Iglesias quits frontline politics
“I don’t want to be an obstacle for the party. We need to renew ourselves. I am resigning from all my political responsibilities (…) When one is no longer useful you need to know when to step aside”
Iglesias campaigned as a charismatic leader of the left in the battle between democracy and fascism in Madrid. Ayusa’s triumph, the resilience of the Vox vote and the meagre improvement in the UP score has hit him hard. He has announced his retirement from frontline politics. Maybe he had intended Madrid to be his swansong in any case. Certainly the constant, intense attacks by the media and the right on him and his family must have taken a toll. The right wing organised loud protests in front of his house. He requires 24 hour security. There have been constant attempts to tie him into financial irregularities or Venezuelan money. Then there are the death threats. In his latest interview he wants to use his step back to encourage the movement to look more to feminism and to the leadership of women. He even goes in for a bit of self criticism, saying his style may have been macho in some respects. This is positive: “feminism will be key to the coming social transformations” (Corriere della Sera 3rd May). However he presents it also as a way of going beyond the historic left/right antagonism and ‘workerism’. This is much more debatable:
“Feminism is the present and the future and is also more socially transversal than workerism and for this reason can achieve big economic changes.” (ibid Corriere)
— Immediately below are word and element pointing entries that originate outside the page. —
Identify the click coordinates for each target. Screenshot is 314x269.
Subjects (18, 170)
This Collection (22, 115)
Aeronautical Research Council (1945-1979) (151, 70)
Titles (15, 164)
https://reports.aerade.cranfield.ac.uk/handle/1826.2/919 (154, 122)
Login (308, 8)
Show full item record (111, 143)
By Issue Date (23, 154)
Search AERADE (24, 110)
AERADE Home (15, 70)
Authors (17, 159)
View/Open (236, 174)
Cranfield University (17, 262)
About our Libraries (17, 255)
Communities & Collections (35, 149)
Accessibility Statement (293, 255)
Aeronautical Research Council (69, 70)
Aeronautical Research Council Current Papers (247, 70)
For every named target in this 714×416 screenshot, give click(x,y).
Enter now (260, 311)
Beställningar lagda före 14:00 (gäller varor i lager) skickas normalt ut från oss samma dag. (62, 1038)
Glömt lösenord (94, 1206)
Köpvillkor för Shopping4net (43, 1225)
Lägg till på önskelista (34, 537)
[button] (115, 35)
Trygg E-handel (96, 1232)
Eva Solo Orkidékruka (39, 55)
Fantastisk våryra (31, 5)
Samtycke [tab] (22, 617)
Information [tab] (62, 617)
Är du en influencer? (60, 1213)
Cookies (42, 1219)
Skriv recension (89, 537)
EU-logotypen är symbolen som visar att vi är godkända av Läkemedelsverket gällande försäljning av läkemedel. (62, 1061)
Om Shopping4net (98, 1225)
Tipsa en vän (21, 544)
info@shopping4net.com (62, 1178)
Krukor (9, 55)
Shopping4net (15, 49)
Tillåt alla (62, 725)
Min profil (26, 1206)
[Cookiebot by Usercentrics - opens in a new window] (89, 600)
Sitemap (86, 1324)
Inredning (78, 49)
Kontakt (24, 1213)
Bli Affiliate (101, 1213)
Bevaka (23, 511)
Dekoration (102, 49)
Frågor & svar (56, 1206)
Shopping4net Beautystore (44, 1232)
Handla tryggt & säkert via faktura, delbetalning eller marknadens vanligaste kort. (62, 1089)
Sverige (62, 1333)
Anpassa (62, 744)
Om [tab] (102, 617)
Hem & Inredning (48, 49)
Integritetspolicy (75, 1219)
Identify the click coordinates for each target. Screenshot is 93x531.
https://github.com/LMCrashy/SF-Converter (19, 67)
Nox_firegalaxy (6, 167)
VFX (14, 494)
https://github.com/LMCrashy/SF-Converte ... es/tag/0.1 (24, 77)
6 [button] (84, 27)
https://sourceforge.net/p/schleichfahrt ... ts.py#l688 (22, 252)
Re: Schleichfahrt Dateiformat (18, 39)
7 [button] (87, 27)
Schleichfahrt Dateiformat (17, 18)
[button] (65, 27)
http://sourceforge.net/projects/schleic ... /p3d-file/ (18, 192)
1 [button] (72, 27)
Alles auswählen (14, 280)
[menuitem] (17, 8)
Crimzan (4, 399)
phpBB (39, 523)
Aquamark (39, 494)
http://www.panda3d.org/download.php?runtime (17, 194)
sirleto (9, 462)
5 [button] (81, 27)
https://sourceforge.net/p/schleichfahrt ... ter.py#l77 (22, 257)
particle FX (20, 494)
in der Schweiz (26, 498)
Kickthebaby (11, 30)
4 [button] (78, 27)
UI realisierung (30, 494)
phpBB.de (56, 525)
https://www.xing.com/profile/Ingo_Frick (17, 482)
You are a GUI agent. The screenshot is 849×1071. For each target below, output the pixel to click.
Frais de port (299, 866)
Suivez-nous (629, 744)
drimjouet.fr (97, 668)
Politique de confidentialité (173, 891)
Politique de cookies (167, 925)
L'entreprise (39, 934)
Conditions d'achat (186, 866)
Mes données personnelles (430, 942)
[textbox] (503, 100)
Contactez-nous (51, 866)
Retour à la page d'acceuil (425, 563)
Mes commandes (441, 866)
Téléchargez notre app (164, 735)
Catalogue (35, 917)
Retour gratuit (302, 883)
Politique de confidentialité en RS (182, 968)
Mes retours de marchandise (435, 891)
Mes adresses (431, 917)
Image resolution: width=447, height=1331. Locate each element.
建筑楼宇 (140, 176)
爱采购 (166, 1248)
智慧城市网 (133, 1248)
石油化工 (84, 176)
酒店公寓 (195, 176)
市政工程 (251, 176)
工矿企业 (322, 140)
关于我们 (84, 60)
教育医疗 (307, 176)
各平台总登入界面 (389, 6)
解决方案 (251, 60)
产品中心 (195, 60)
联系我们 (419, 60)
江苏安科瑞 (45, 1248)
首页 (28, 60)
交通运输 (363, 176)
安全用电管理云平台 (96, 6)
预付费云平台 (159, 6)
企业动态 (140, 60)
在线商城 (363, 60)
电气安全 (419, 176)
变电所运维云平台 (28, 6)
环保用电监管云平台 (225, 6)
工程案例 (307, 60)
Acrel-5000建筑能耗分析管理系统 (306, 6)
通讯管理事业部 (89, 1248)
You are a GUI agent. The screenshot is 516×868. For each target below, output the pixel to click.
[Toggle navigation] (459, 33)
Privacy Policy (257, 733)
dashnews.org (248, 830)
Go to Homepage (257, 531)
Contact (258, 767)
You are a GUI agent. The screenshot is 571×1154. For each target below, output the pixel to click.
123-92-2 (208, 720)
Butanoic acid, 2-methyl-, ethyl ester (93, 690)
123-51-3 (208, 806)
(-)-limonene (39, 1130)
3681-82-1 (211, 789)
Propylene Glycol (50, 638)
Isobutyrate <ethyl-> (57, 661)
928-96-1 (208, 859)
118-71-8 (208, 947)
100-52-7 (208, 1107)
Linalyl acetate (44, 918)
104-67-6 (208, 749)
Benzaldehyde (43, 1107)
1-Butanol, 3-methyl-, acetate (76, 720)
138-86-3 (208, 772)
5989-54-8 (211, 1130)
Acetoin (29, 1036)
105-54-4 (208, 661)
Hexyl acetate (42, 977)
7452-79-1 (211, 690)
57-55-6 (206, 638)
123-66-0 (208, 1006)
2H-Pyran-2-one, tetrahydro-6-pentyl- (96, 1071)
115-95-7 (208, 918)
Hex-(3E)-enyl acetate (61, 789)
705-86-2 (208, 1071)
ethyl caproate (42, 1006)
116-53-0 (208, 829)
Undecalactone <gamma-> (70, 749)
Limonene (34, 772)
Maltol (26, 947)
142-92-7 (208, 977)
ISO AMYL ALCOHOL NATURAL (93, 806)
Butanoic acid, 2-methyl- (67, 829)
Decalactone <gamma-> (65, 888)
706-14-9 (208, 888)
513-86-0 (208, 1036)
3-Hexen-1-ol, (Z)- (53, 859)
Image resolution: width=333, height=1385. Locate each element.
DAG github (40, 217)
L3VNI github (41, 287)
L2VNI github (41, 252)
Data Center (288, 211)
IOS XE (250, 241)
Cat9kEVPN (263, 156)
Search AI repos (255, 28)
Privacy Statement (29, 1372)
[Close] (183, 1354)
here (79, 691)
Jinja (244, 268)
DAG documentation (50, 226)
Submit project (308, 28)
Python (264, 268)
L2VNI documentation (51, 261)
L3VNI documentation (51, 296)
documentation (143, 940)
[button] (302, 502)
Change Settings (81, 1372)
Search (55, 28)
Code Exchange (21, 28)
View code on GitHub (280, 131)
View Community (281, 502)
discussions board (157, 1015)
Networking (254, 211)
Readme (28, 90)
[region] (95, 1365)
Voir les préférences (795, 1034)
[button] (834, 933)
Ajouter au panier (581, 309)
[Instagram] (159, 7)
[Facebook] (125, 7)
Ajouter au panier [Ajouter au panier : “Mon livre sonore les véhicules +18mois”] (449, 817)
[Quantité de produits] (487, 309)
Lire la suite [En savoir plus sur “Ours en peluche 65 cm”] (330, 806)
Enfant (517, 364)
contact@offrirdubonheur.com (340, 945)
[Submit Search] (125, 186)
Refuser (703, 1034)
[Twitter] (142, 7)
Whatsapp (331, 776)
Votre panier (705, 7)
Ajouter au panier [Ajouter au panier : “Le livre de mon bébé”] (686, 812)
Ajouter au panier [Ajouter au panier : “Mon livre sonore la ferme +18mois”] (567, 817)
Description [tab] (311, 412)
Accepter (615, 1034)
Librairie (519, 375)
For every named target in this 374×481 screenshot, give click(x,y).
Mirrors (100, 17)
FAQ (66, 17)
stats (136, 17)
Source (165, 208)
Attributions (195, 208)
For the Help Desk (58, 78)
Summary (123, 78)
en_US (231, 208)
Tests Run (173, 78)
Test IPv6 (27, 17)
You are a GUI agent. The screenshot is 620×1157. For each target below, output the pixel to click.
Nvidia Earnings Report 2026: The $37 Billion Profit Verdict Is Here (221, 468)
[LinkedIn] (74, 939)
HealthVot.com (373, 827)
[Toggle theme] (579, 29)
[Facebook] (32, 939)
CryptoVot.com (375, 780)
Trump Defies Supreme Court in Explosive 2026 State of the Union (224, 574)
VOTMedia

Where does this all leave Unidad Podemos? Apart from the challenge of the Errejon split its potential vote is squeezed by radical or even revolutionary nationalist currents in Euskadi or Catalonia. There will be internal divisions on strategy with a lot of pressure from the PSOE with whom it is an alliance. How easy will it be for it to maintain an independent intervention and party? Surely some of its cadre will be tempted to integrate the PSOE. Without their most well known media figure it will be hard to lift the party back about double figure election results. Pablo is publicly passing the baton to Yolanda Diaz , female UP minister of labour, as the new leader of UP. It is unclear whether the membership or other leadership structures have discussed or decided this but this is how it works in this current. In some senses it is party with lots of officers but less and less soldiers.
Following the election results Miguel Urban Crespo, Member of the European Parliament and a leader of the Anticapitalista current* made the following statement:
Madrid’s election results confirm there will be two more years of policies carried out in favour of the rich. We need to transform these two years into a struggle to roll back these results, beginning straightaway tomorrow morning. We must build resistance from below. The opposition has to be come together in the organised communities and on the streets.
*it was a cofounder of Podemos and built it with Iglesias for over 3 years until 2020 when they parted company over the decision of Iglesias to join a coalition with the PSOE and refuse to even discuss a position of external support on an issue by issue basis as the Bloco Esquerra currently does in Portugal.